Your assignment.
Word for word, set down the lines from the one that contains "Select Sim VIP category" through the final line of the data; no pictures belong in the copy.

Data for processing.
::::::::::

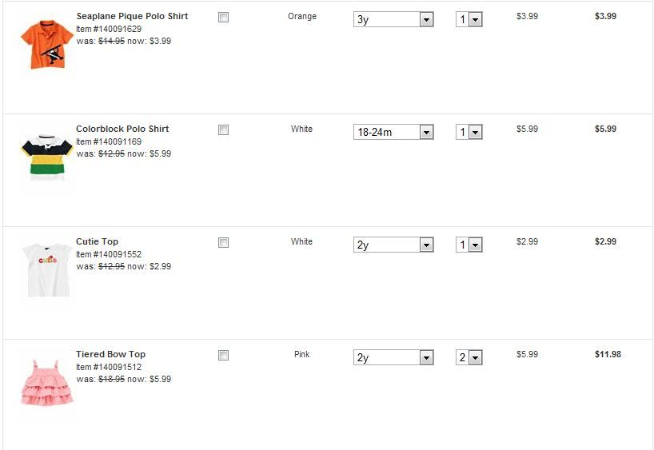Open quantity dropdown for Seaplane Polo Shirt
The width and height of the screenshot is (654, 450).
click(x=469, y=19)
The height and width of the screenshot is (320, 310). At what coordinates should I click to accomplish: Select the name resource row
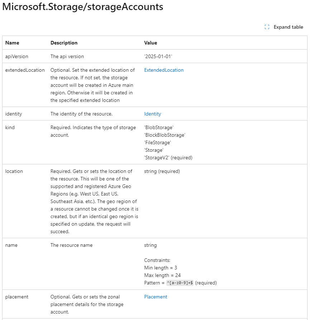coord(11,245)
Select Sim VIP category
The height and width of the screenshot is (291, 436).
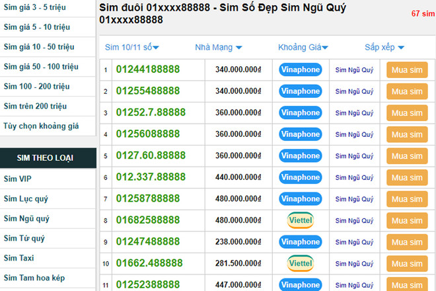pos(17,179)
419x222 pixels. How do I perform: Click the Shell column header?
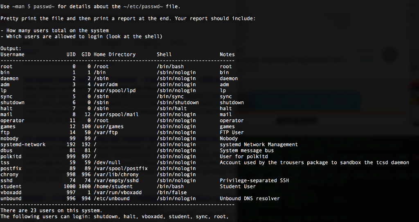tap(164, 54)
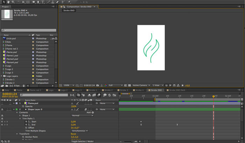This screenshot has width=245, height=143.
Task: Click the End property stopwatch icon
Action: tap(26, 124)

::::::::::

Problem solution.
Select Sim VIP category
The height and width of the screenshot is (291, 436).
pos(17,179)
419x222 pixels. How do I perform: Click the Shell column header?
tap(164, 54)
This screenshot has width=245, height=143.
Task: Click the End property stopwatch icon
Action: tap(26, 124)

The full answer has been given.